How can I organise my electronic files so that they're associated with all the appropriate individuals but are not duplicated? What are the advantages and disadvantages of not duplicating the files?

Question was closed 2017-10-11T18:13:10.320

2

Steven, your question invites expressions of personal opinion rather than a definitive answer based upon evidence and expertise. Perhaps you could rephrase it after reading the FAQ at http://genealogy.stackexchange.com/faq#dontask

– Fortiter – 2013-01-09T00:59:41.260

– lkessler – 2013-01-09T06:21:21.253

Steven, I've edited your question to make it more specific. I hope I've preserved your intent; please correct me if I've got that wrong. – None – 2013-01-09T11:14:50.643

15

The best way to organise your digital documents is the one that matches the way in which you work. It will enable you to store, search, analyse and display information in the shortest time and with the least effort because it matches the way you think.

Unfortunately, few of us begin genealogy with a crystal-clear and firmly fixed idea of how we will go about the tasks that confront us. So we borrow someone else's file system or seek recommendations from experts.

But the way in which your information is stored can also shape the way in which you use it. Some relationships between people and events jump out of the files I have stored. Others are hidden away because I tend not to look at, or even to think about, some documents at the same time.

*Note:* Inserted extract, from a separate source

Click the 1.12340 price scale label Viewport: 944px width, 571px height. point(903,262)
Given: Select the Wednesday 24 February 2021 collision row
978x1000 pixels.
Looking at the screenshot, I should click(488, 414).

That explains why experienced and knowledgeable genealogists have responded to your question in such very different ways. In each case, they have described what works for them. If you think like the writer, then his or her scheme is the one for you. If it turns out that you don't agree on the basic philosophy, then that filing system might be a source of frustration for you.

In the end, you need to make a choice and try it out. You will learn which aspects are terrific for you, which are mildly annoying and which (if any) will make you think about giving up family history entirely. Then you will have a better idea of how you like to work and what style of file system to switch to.

The great thing about this site, is that you can gain a very good appreciation of the philosophies and practices of each of the people who have proposed a system by reading their "collected works" in the archives. Track the contributions of each one to decide if you think that their approach is similar to the way you work (or would like to work). Then follow the recommendation of the one who is "best for you".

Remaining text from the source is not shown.